---------- DATA SHOWN
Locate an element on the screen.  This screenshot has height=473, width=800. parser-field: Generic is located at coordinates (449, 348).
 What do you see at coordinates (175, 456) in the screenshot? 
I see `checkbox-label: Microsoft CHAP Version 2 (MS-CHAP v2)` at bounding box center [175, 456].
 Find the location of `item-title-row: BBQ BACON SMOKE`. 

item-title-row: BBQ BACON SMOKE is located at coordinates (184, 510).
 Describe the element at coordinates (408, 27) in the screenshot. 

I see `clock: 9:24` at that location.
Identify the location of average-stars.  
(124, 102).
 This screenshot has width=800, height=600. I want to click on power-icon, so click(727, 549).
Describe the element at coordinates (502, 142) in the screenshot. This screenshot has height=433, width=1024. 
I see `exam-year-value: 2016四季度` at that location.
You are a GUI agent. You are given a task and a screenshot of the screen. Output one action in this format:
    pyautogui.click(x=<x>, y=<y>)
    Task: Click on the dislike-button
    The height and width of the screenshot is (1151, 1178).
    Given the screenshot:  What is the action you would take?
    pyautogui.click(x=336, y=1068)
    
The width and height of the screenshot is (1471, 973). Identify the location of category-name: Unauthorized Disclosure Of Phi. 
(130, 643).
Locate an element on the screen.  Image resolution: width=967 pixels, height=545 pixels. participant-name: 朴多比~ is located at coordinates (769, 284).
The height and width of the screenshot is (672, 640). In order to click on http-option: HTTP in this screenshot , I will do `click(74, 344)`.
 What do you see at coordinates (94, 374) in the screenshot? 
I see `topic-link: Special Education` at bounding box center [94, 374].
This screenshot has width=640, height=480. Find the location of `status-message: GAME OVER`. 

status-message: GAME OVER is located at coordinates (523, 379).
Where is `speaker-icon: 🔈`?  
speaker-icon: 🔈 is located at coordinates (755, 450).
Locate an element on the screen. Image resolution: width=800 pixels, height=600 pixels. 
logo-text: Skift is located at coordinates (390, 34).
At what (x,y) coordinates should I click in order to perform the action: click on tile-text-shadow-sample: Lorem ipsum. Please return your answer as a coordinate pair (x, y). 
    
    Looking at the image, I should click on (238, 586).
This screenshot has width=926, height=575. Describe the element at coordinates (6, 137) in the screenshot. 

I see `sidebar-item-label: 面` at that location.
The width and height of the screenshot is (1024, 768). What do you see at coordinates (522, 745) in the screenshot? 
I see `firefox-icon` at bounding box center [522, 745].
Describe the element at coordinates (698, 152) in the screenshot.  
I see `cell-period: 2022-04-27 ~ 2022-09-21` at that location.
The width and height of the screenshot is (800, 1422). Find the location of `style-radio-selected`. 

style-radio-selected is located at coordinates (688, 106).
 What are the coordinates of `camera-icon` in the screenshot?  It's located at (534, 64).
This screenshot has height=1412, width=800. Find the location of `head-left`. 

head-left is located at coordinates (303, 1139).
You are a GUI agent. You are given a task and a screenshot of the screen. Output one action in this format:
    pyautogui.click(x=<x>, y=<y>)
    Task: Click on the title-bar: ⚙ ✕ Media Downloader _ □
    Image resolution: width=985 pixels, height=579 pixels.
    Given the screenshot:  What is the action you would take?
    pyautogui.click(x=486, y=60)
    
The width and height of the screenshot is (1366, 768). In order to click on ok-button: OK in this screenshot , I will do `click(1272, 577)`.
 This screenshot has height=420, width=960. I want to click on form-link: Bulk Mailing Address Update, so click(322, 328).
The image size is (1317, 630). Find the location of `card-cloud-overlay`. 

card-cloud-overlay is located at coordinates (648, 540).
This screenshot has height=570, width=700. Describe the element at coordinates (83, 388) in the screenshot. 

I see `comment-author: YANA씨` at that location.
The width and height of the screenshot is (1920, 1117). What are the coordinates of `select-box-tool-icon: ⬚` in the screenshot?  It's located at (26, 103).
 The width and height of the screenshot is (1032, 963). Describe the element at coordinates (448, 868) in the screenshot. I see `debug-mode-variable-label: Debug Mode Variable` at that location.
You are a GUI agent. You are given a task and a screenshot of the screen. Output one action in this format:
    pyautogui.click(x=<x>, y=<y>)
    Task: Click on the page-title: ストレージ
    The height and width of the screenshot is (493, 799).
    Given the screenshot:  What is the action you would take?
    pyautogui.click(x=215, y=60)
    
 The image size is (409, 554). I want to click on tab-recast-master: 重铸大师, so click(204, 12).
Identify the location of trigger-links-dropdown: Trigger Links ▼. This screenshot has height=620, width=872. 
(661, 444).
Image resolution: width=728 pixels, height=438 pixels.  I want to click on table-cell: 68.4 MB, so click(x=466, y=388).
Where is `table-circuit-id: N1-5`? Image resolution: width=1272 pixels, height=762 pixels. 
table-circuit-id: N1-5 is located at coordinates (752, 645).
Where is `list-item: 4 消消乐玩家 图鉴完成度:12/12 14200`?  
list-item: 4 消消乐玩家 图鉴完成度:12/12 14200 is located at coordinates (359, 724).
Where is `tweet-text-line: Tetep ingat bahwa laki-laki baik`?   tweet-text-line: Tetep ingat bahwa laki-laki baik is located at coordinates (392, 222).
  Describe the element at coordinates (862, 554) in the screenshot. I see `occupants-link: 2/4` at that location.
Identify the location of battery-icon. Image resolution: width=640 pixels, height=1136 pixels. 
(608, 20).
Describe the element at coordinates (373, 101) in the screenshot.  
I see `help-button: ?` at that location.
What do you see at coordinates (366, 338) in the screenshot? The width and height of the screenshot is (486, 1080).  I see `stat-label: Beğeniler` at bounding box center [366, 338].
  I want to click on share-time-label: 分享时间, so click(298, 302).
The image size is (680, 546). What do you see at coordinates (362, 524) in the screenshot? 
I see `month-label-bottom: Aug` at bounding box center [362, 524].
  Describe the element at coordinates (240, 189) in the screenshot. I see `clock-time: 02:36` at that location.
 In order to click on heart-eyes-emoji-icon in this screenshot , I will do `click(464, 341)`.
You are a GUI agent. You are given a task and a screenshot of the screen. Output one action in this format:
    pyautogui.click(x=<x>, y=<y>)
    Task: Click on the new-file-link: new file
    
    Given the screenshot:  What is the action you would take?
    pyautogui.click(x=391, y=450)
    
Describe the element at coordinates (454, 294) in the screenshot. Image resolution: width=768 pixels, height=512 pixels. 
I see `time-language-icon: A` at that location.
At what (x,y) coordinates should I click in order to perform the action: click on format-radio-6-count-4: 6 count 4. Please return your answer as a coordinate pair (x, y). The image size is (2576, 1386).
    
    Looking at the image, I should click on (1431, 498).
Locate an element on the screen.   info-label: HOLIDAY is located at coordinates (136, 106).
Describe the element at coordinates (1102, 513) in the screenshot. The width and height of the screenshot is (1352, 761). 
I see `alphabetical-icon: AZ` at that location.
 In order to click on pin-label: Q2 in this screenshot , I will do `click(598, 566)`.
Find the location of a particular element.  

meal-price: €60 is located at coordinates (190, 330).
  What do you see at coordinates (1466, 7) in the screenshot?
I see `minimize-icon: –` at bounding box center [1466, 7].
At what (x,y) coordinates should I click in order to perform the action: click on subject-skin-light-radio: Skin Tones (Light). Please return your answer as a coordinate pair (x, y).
--------------------
REQUIRED ACTION: Copy out, word for word, the stretch of the records above from the line containing "is (2576, 1386)." through the line containing "coordinates (136, 106).".

EXERCISE RESPONSE:
At what (x,y) coordinates should I click in order to perform the action: click on format-radio-6-count-4: 6 count 4. Please return your answer as a coordinate pair (x, y). The image size is (2576, 1386).
    
    Looking at the image, I should click on (1431, 498).
Locate an element on the screen.   info-label: HOLIDAY is located at coordinates (136, 106).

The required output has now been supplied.